Imagine a situation where on the 11th of the 11th - Remembrance Day - shops started selling chocolate grasshoppers.

“Why are you selling chocolate grasshoppers?” “well grasshoppers sort of go with poppies don’t they - and as we look at the cute little grasshoppers we can think of the beautiful red poppies”

“Yes , but what has that got to do with Remembrance Day”

“Does it matter? The children like eating them…”

And people would start telling little stories about “Once upon a time there was a Remembrance Grass Hopper….”

Well at worst - a lot of people would be highly offended. After the sacrifice of so many soldiers in the first and second world wars, isn’t it trivialising and offensive to be telling stories about chocolate grasshoppers?

Some of us would be not so much offended as anxious. There’s an important message about armistice day coming out of the horrific historical events of the twentieth century. If the history got lost behind fairy tales and commercialism then that message could get lost.

So it is with bunnies.

According to yesterday’s Times, Easter is apparently the second biggest retail event of the year after Christmas. But amidst the chocolate, fairy tales and commercialism, you can forget the history. Easter is first and foremost an event in which God breaks into history.

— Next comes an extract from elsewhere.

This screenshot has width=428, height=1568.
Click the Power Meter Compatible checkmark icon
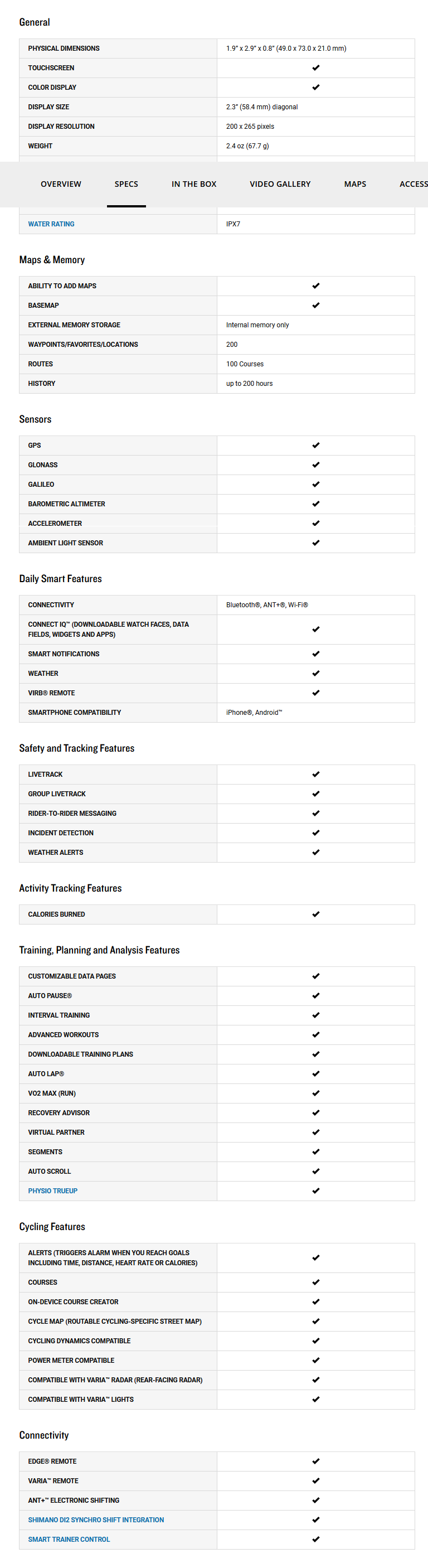click(x=315, y=1360)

The narrative is just full of things which just wouldn’t be there if they weren’t true. They are too embarrassing to be made up. Or too odd.

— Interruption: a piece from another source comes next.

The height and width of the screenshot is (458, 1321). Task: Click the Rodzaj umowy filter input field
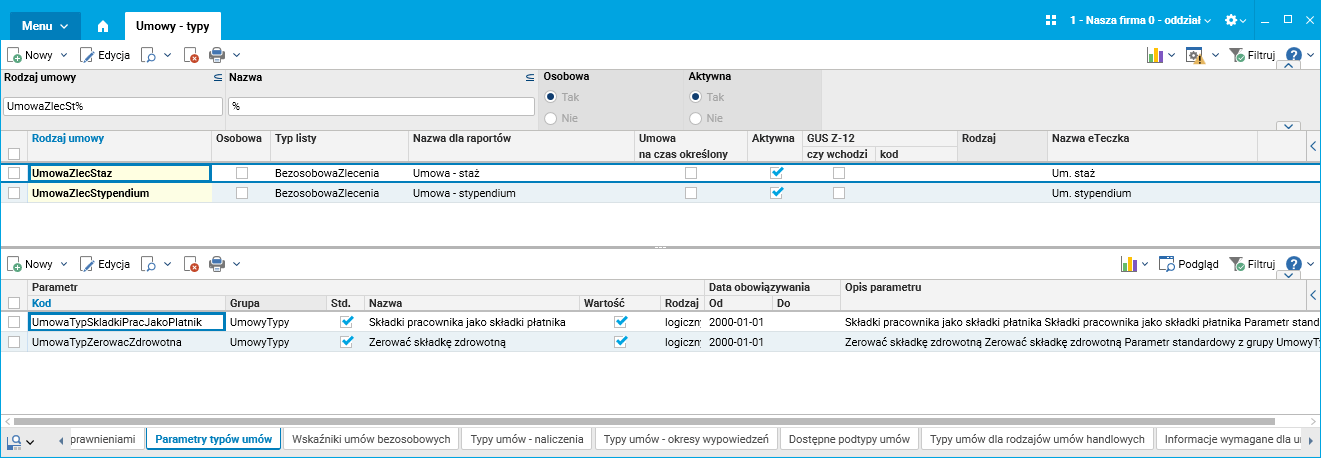coord(112,105)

Why for example the mass? We read throughout the Gospels of Jesus predicting that he would die on a cross and three days later he would rise again. “Oh, people just wrote that back after the event” say the sceptics. But then why does Jesus take a Passover meal and say over the Matzoh “this is my body given for you” and over the cup of blessing “This is my blood of the new covenant poured out for you and for many for the forgiveness of sins”. It’s too odd a thing to do, and too integral to the practise of the early Christians to have been written back after the event.

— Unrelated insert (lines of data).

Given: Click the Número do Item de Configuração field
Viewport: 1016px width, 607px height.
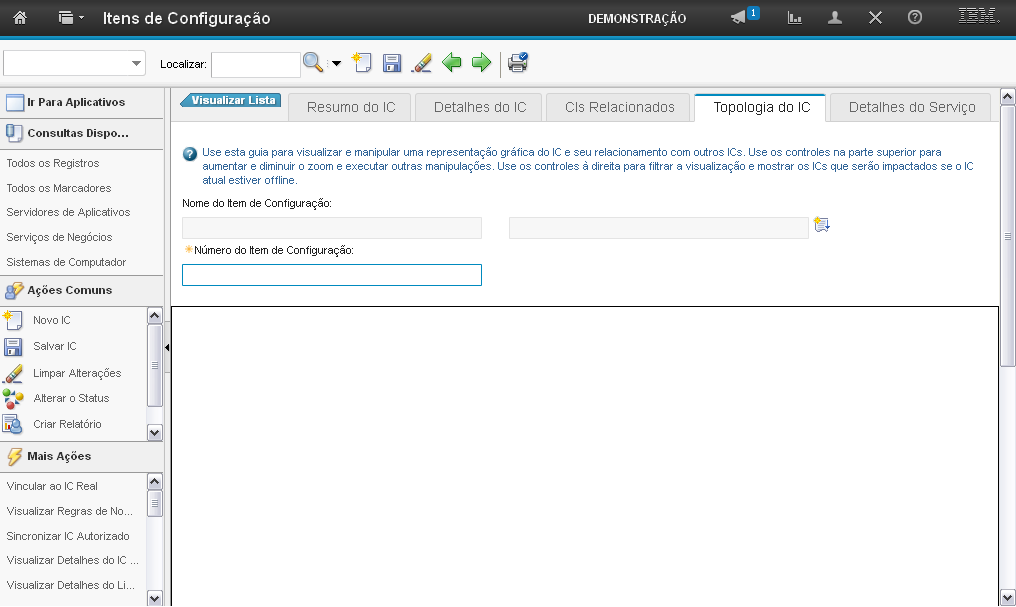Looking at the screenshot, I should click(x=331, y=275).
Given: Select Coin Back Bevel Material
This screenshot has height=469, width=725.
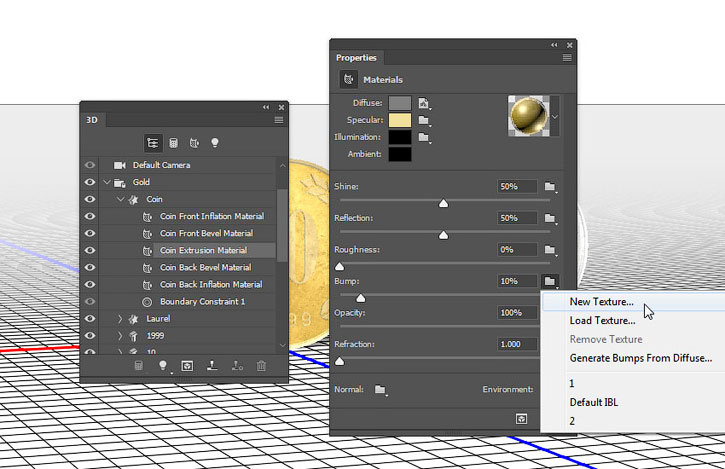Looking at the screenshot, I should (205, 267).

Or Why Judas? Who would want to make up a story about one of Jesus’s closest friends betraying him if it never happened?

Or why - in today’s Gospel reading - was it Mary Magdalene and other women who were the first witnesses of the resurrection. The first century world was sexist. Women were not considered as reliable witnesses. So if you are going to make it up, surely you have Peter and John as the first witnesses of the resurrection, not Mary Magdalene.

Time and again the story is full of things that nobody would have made up, because actually it happened.

A unique event that has never happened at any other point in history happened. God raised Jesus from the dead.

God isn’t a God who hides himself up there (point to ceiling) so you no more know whether he is real than you do the Easter bunny. God is a God who is actively involved in our world.

Last Sunday I shared with you the story of {name removed} . This young mum in her 30s has had a hard life. Her other died when her kids were tiny. Her youngest never even knew him. Then a few months ago she was diagnosed with stomach cancer. The doctors were going to operate. They told her to prepare for the worst because they didn’t have the technology to remove fully the two tumours. But Christians were praying. And she woke up from the operation to find the surgeons astounded. Somehow, they don’t know how, they had managed to totally remove both tumours and she was in the clear. That is a God who is actively involved in our world.